GOAL 1
In the getrandom man page message, swap "Kernel 3.17" for "Linux 3.17" in the passage starting at "Subject: Re: [PATCH" and ending at "Ted so far...".
GOAL 2
Answer these from the getrandom man page message:
(a) Which kernel version introduces the getrandom(2) system call?
(b) Which list was added to CC?
(c) Whose commit message is the man page based on?
GOAL 3
In the getrandom man page message, rewrite the paragraph beginning "Could you please review the current version" more briefly, keeping its main points.

Subject: Re: [PATCH 1/3] getrandom.2: new manpage

Hi Heinrich,

On Fri, Oct 3, 2014 at 2:15 AM, Heinrich Schuchardt <[email protected]> wrote:
> Kernel 3.17 introduces a new system call getrandom(2).
>
> The man page in this patch is based on the commit message by
> Theodore Ts'o <[email protected]> and suggestion by
> Michael Kerrisk <[email protected]>.

No word from Ted so far...

I've added LKML to CC, because I think it's worth getting wider review
of the page at this point.

I've done some further editing on the page, and pushed the current
version in public branch:
http://git.kernel.org/cgit/docs/man-pages/man-pages.git/log/?h=draft_getrandom

Could you please review the current version, appended below. Note that
there are a couple of FIXMEs there. Also, could you pay special
attention to the changes in these commits, to make sure I have not
injected any errors:

pick 0ef180e getrandom.2: Add a sentence to clarify the default behavior...

DATA SEGMENT
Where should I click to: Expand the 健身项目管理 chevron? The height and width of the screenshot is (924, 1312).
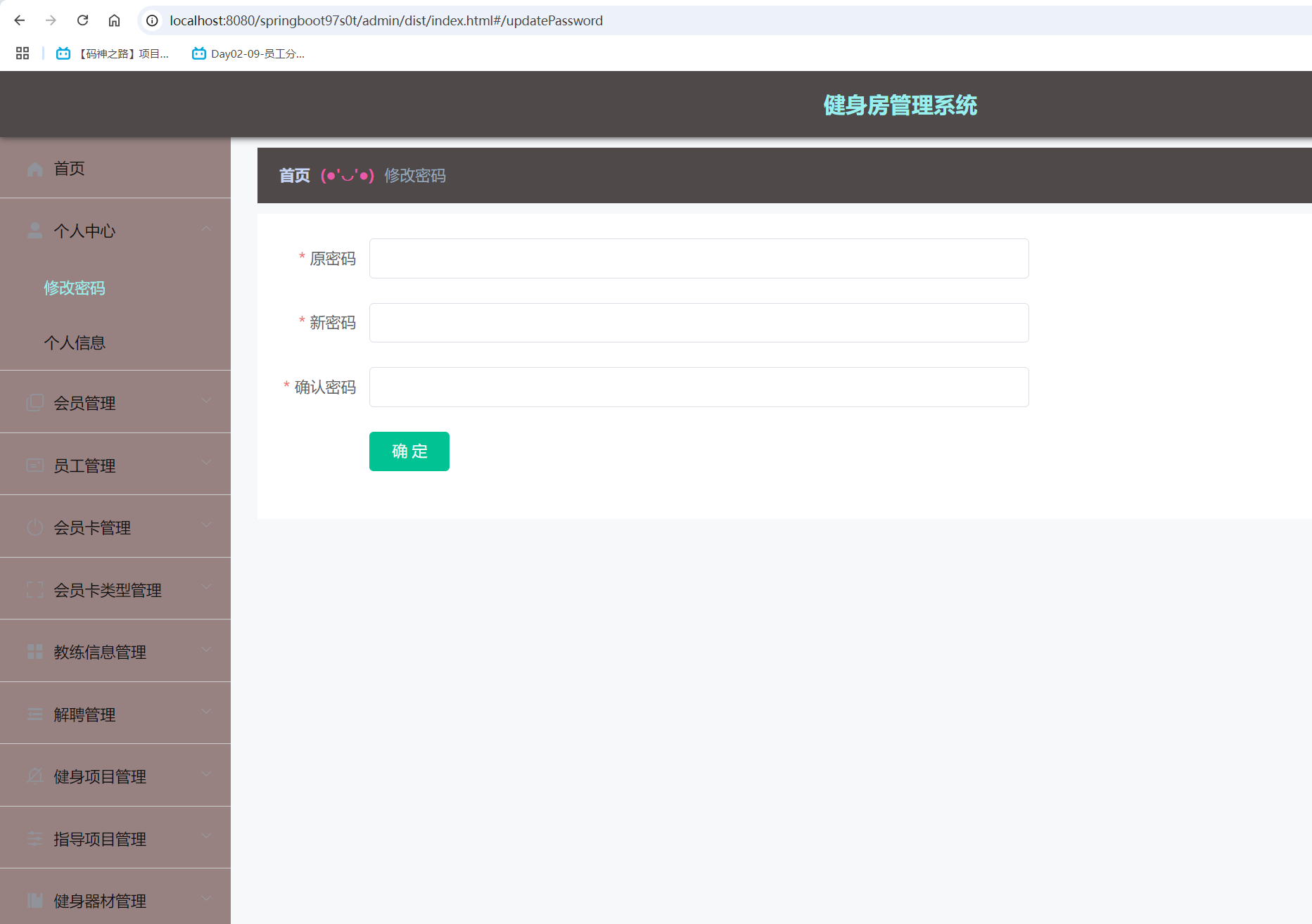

EXERCISE OUTPUT 1
Subject: Re: [PATCH 1/3] getrandom.2: new manpage

Hi Heinrich,

On Fri, Oct 3, 2014 at 2:15 AM, Heinrich Schuchardt <[email protected]> wrote:
> Linux 3.17 introduces a new system call getrandom(2).
>
> The man page in this patch is based on the commit message by
> Theodore Ts'o <[email protected]> and suggestion by
> Michael Kerrisk <[email protected]>.

No word from Ted so far...

EXERCISE OUTPUT 2
(a) Kernel 3.17
(b) LKML
(c) Theodore Ts'o's

EXERCISE OUTPUT 3
Please review the current version below, which contains a couple of FIXMEs, and check the changes in these commits closely to make sure I haven't injected any errors: